Seagate has taken competition in the nascent solid-state drive market to a new level by becoming the first of the tier-one hard drive vendors to introduce an SSD.
Seagate on Tuesday unveiled the Seagate Pulsar drive, beating competitors Western Digital and Hitachi Global Storage Technologies to the punch and planting its flag in a market that is currently dominated by smaller hard drive vendors or companies that in the past did not produce hard drives.
There are two types of SSDs, depending on the Flash memory technology on which it is built. SSDs like the Seagate Pulsar feature single-level cell (SLC) memory technology, in which one bit of data occupies one cell of the flash memory, making it optimized for performance and data reliability. Other SSDs feature multilevel cell (MLC) technology, in which four bits of data occupy one cell of the Flash memory for greater capacity.
The Seagate Pulsar comes in a 2.5-inch form factor with a SATA interface, and offers capacity of up to 200 GB. The company said that it is currently available to storage system vendors on an OEM basis for qualification purposes, and that there are currently no details about any plans to bring the SSDs to indirect sales channels.
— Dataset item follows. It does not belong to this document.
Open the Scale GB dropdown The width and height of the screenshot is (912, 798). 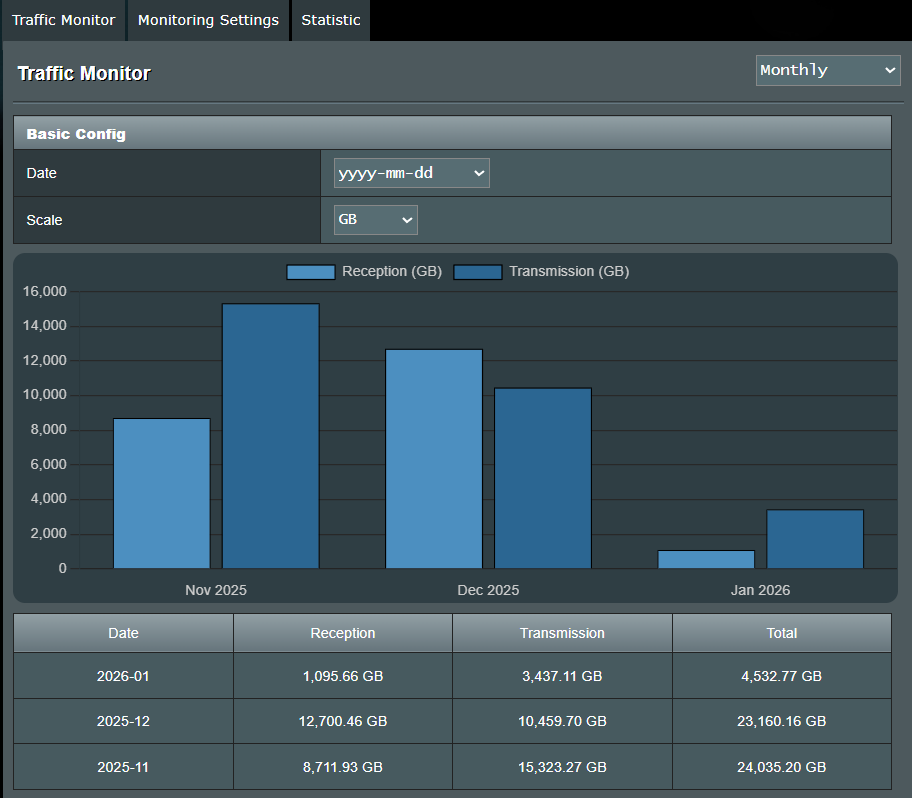pyautogui.click(x=375, y=220)
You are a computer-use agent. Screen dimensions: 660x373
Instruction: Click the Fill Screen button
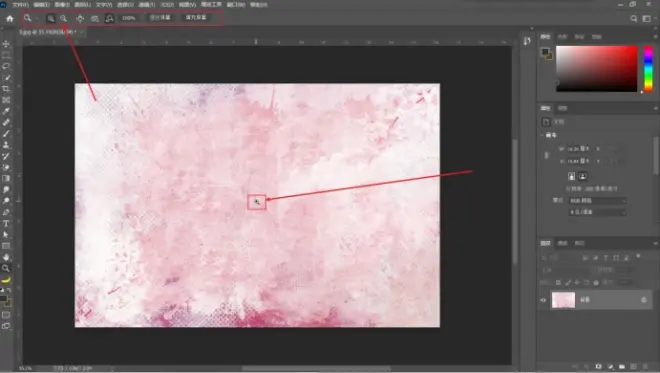196,18
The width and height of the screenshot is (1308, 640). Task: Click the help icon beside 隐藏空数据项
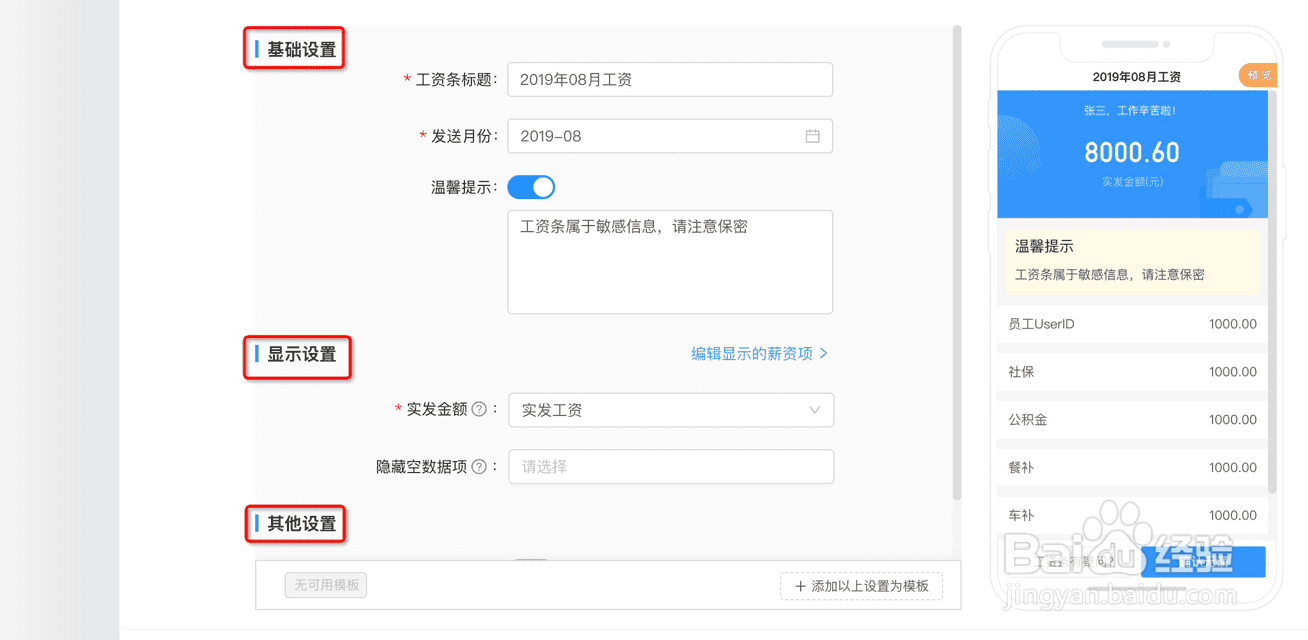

Seagate recently reported that it expects SSD sales to be material to Seagate's overall revenue sometime between 2011 and 2013.
The SSD market has been dominated by smaller hard drive companies such as Samsung and Fujitsu, or by companies which never manufactured hard drives, including such companies as Intel, Fusion I/O, Violin, Texas Memory Systems, SanDisk, PureSilicon, Micron, and STEC.
Until now, the major hard drive players, including Seagate, Western Digital and Hitachi GST, have yet to get into the market as they work to develop technology that suits their enterprise customers' requirements and look to protect their legacy business, but things are changing.
Western Digital in March acquired SiliconSystems, which develops SSDs for embedded systems. Hitachi GST is developing SSDs with Intel, and plans to introduce them in the first half of 2010.
Meanwhile, storage, server, and PC vendors such as Hewlett-Packard, IBM, NetApp, Dell and Compellent all adopted SSDs for part of their product lines, joining companies like EMC and Sun Microsystems which did the same last year.